Sin embargo, algunas entrevistas recientes con altos cargos de la Administración de Obama dan la impresión de que prefieren explotar la debilidad del régimen iraní para ganar una ventaja mínima en la negociación nuclear, sin tener en cuenta todo lo que podrían avanzar si hubiera un cambio político. Están repartiendo mal las prioridades.
No podemos hacer gran cosa para contribuir de forma directa al cambio político en Irán, aparte de mantener abiertos los canales de información y comunicación, incluidos Internet, la televisión por satélite y las redes de telefonía móvil, de las que dependen los iraníes para contarse unos a otros lo que está sucediendo en su país. Pero, a través de esos mismos canales, los iraníes escuchan también con gran atención lo que dice Occidente.

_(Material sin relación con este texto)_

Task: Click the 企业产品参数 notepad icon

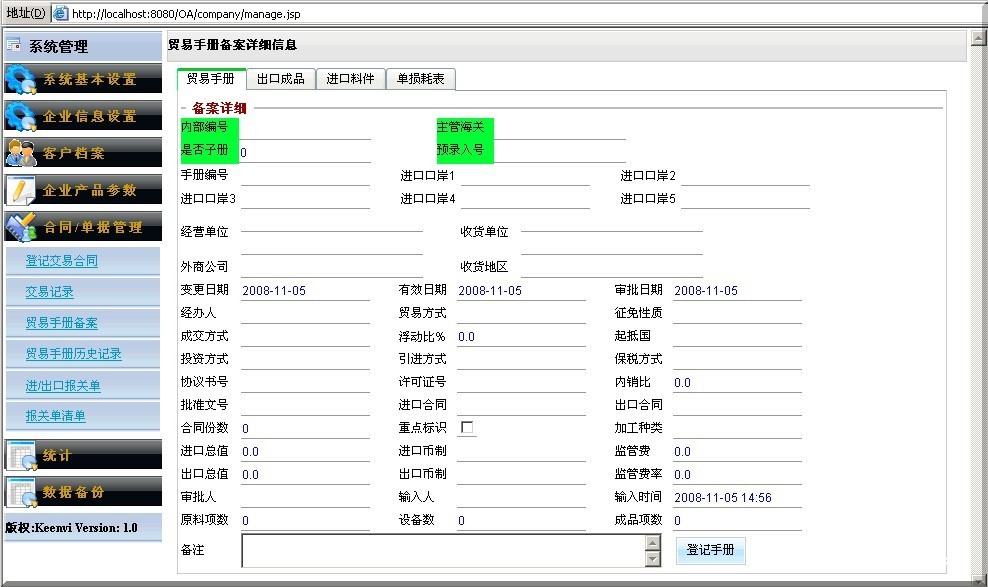Action: click(21, 190)
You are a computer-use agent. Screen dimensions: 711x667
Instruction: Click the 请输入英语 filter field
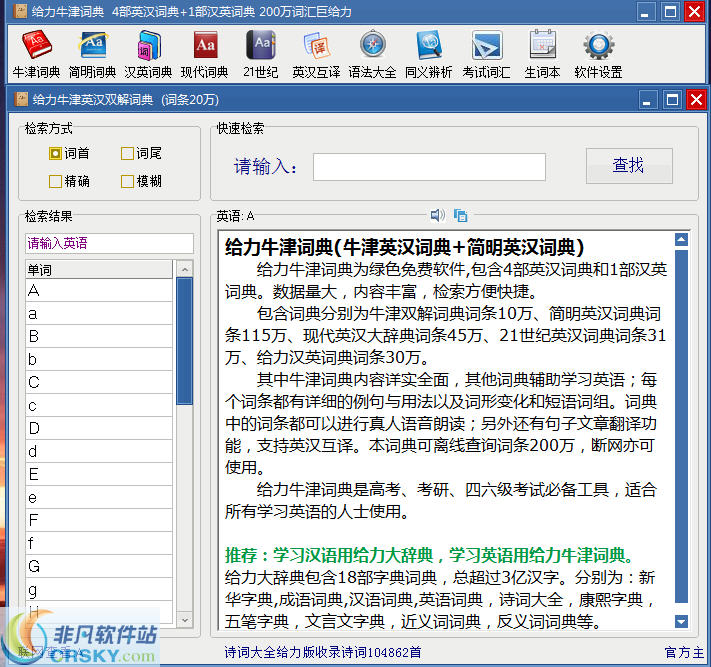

Y, en este momento crucial, sería una vergüenza que lo que oigan esos iraníes que están arriesgando sus vidas por tener más libertad sea que "a Occidente sólo le preocupa la cuestión nuclear". Una postura que quedaría reforzada con fotografías de sus dirigentes entrevistándose con mandatarios europeos y norteamericanos para no hablar más que de ese tema.
Las palabras y las imágenes importan tanto como las acciones diplomáticas. A veces importan más, sobre todo cuando las acciones diplomáticas no están sirviendo de nada. En este momento, el mensaje que Europa y Estados Unidos deberían enviar a Irán es: "Estamos dispuestos a negociar, sin condiciones previas, con una gran nación a la que deseamos acoger de nuevo en la comunidad de naciones. Pero, mientras los gobernantes actuales de Irán traten de esta forma a su propio pueblo, mientras violen de manera flagrante los derechos humanos básicos y universales (no sólo occidentales) de sus ciudadanos, mientras la mano que nos tiendan esté recién lavada para quitarse la sangre de un manifestante, no tenemos ninguna prisa por estrecharla". Este mensaje estaría más de acuerdo tanto con nuestros valores como con nuestros intereses a largo plazo.
Timothy Garton Ash es catedrático de Estudios Europeos, ocupa la cátedra Isaiah Berlin en St. Antony's College, Oxford, y es profesor titular de la Hoover Institution, Stanford. Traducción de María Luisa Rodríguez Tapia.